**Required action:** For each line below that contains the string "header", copy that line.

Saved data entries:
══════

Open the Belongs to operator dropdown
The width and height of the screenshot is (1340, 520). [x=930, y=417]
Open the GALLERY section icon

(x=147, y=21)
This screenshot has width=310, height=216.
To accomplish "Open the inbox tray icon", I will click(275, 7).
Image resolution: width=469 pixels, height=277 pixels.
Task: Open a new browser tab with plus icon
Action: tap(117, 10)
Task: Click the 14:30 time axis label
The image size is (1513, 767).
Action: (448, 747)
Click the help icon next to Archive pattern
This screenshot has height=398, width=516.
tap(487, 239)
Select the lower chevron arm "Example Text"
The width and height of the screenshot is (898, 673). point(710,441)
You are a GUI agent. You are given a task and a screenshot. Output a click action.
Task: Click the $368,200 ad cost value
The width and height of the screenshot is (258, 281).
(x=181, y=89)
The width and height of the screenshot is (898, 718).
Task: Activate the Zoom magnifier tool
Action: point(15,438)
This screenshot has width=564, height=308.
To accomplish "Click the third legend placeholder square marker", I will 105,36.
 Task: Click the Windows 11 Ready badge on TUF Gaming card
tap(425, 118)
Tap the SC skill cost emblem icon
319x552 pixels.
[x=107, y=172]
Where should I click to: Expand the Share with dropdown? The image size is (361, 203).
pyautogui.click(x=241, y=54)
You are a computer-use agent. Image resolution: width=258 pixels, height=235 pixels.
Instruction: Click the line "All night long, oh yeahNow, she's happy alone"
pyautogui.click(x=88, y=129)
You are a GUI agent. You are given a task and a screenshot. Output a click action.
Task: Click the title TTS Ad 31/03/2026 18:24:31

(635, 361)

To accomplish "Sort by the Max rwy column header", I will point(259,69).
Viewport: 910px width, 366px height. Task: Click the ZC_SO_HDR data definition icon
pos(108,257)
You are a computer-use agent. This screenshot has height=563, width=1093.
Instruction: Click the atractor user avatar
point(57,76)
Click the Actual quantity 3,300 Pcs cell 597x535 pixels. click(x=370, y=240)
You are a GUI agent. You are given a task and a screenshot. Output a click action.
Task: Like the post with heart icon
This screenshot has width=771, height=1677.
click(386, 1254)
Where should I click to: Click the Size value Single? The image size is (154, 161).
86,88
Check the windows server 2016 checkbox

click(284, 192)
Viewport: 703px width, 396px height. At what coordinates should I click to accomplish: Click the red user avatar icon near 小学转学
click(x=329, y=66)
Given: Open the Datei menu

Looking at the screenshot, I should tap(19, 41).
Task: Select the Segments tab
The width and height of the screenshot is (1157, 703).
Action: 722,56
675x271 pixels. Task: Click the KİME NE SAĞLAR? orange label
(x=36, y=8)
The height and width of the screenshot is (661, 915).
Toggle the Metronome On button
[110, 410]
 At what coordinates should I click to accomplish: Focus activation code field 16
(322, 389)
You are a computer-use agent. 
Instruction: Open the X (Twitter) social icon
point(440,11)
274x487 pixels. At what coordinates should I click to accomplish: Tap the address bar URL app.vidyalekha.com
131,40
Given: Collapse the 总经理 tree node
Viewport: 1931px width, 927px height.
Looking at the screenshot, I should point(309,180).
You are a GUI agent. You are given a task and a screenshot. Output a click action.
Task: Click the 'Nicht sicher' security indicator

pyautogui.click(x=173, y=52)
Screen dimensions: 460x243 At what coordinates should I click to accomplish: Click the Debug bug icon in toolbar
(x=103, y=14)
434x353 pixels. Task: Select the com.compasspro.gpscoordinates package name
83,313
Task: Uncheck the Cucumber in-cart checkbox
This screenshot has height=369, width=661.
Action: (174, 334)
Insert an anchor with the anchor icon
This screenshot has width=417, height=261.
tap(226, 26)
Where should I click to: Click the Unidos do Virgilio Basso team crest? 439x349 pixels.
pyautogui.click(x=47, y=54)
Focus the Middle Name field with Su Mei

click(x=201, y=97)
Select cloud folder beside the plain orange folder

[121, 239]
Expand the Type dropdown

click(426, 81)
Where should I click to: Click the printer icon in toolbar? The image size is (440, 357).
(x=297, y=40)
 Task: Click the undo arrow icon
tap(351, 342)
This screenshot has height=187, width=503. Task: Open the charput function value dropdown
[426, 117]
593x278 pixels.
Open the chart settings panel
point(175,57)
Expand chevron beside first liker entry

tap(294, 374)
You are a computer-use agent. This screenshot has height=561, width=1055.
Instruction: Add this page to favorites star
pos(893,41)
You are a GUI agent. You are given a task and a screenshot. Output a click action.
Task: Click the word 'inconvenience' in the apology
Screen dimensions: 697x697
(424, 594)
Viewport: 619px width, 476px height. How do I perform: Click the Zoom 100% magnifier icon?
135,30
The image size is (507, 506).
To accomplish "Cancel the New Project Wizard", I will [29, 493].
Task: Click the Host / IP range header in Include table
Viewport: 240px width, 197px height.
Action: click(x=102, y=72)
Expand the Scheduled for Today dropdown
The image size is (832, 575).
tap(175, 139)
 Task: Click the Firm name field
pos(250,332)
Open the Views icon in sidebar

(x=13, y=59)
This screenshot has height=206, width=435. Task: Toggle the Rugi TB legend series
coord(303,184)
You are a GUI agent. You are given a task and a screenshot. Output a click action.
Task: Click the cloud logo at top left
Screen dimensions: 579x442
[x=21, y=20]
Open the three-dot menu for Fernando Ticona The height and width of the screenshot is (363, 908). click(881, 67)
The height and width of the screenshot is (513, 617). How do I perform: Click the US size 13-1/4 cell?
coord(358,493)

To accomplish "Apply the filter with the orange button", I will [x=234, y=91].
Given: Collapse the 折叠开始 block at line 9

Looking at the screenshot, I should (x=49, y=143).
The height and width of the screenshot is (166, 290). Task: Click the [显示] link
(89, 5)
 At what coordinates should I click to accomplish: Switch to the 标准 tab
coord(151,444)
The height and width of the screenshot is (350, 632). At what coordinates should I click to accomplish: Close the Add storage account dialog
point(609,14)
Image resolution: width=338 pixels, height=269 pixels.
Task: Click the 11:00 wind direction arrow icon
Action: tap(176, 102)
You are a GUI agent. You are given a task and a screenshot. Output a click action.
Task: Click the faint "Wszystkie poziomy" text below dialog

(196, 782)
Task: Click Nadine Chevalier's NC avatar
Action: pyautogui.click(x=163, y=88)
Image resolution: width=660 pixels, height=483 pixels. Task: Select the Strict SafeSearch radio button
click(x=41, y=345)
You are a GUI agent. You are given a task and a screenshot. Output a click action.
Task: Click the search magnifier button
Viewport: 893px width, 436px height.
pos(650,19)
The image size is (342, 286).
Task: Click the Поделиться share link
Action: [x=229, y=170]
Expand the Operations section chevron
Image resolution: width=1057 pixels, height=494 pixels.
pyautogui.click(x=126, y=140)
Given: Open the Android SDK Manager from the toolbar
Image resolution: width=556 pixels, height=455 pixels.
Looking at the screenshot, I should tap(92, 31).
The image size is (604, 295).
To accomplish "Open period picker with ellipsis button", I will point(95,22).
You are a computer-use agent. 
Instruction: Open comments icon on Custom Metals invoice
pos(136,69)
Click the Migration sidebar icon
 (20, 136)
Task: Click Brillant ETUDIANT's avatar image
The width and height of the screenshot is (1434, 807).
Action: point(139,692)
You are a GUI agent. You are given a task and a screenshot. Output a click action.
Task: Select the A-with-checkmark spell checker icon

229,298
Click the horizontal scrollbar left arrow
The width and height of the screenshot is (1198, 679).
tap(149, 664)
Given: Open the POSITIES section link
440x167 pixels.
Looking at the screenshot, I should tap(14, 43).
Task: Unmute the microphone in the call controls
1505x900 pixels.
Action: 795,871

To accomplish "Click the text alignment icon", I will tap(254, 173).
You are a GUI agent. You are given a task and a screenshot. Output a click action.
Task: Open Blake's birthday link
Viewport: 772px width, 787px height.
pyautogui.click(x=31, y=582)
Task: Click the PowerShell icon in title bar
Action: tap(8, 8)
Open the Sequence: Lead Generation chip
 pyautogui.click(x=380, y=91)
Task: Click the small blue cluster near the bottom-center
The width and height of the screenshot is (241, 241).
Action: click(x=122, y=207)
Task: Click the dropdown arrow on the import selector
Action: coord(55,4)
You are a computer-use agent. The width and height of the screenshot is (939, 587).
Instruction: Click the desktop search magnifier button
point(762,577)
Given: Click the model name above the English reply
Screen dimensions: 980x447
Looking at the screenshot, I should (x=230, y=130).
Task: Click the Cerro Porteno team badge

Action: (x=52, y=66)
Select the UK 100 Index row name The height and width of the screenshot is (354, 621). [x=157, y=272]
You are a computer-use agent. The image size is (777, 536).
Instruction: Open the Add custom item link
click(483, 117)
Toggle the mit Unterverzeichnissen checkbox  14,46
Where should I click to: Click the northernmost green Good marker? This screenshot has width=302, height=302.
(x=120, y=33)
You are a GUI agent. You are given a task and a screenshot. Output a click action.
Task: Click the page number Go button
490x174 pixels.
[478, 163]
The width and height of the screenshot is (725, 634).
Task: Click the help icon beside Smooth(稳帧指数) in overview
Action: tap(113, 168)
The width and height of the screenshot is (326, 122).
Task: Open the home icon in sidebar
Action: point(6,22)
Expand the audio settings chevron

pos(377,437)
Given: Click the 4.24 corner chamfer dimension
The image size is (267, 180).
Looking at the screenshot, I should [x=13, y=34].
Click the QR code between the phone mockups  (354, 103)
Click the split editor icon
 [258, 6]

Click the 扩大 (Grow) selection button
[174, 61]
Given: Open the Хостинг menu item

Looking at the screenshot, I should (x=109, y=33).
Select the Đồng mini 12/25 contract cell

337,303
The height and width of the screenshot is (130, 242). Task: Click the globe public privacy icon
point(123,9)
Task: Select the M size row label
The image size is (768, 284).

══════

**Output for this exercise:**
To accomplish "Sort by the Max rwy column header", I will point(259,69).
Task: Click the Host / IP range header in Include table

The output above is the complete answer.